Mendo. Excusez-moi, monseigneur. Un pauvre paysan comme moi ne peut pas faire compagnie à un seigneur de votre qualité.

Don Luis. Chansons que cela ! Tout comte que je suis, je ne me soucie pas plus de la noblesse que de mes vieilles bottes. Si j’aime mieux votre compagnie que celle d’un grand, qu’avez-vous à dire à cela ? — Et puis, ne vous avons-nous pas une petite obligation ? Quand nos mules allaient nous jeter dans un précipice, n’est-ce pas vous qui leur avez sauté à la bride, et les avez arrêtées ?

Mendo. Tout autre à ma place en eût fait autant.
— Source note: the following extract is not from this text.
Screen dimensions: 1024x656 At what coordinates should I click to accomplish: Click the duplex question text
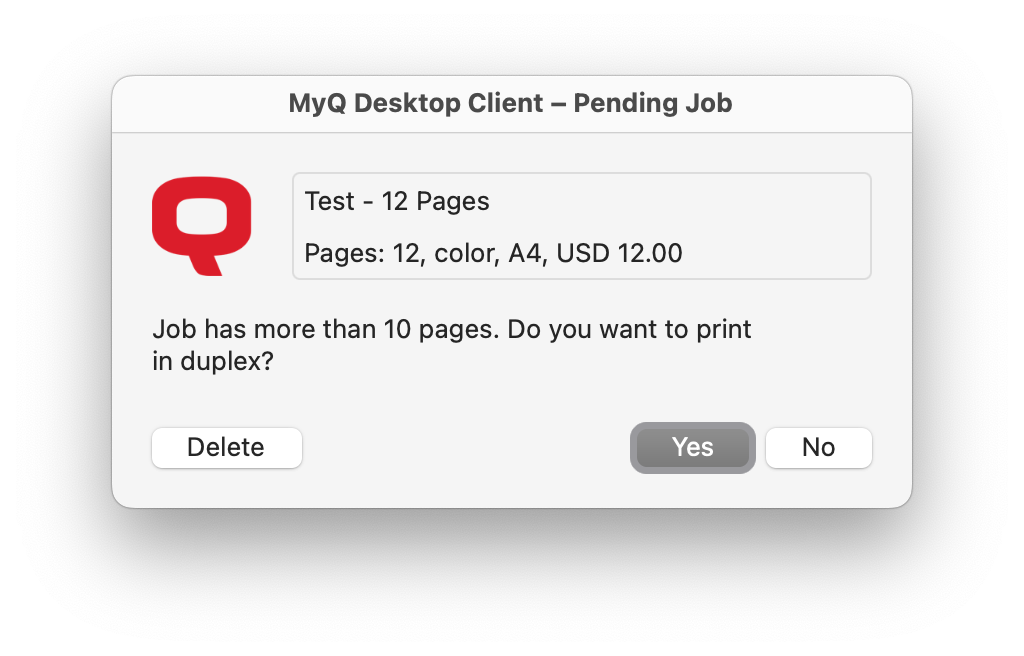452,343
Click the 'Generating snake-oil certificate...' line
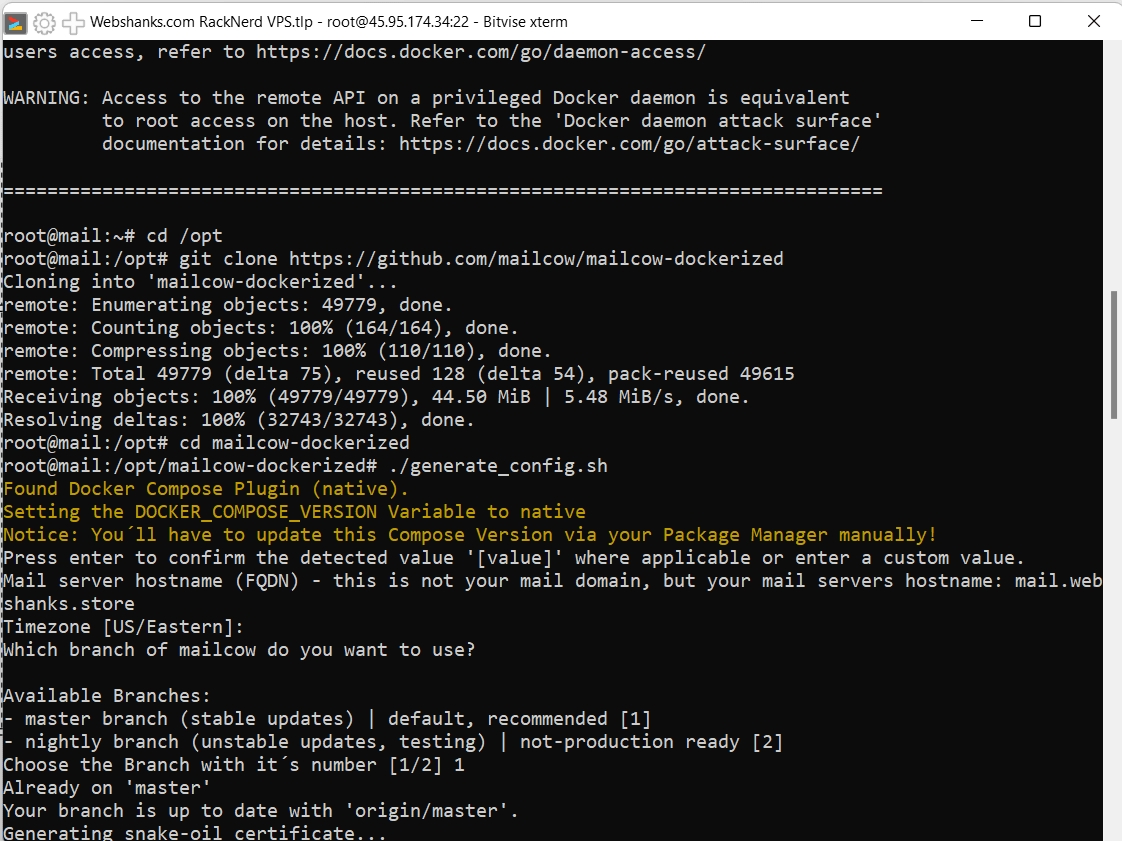Screen dimensions: 1122x841 click(194, 833)
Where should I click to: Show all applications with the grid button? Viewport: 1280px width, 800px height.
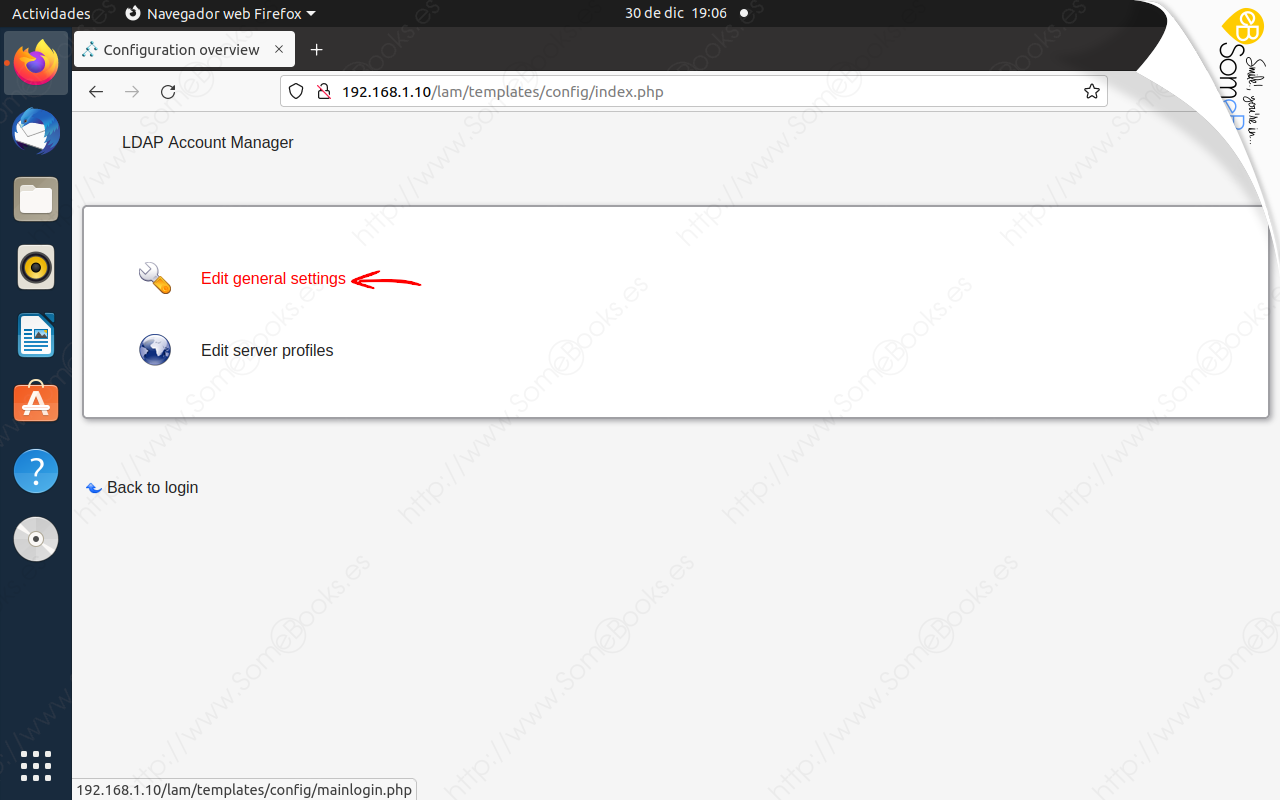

Don Luis. À la bonne heure. — Mais écoutez-moi. — Je ne suis pas fier. Je suis philosophe, moi. J’ai lu les anciens. — Tenez, mon ami, les hommes sont bien sots avec leurs préjugés sur la noblesse. La maison des Mendoza est une des plus anciennes des Espagnes ; et je suis de la branche aînée, s’il vous plaît. Eh bien ! cela me serait égal de m’appeler Juan Mendo, au lieu de don Luis de Mendoza.

Mendo vivement. Quoi ! d’être Juan Mendo ?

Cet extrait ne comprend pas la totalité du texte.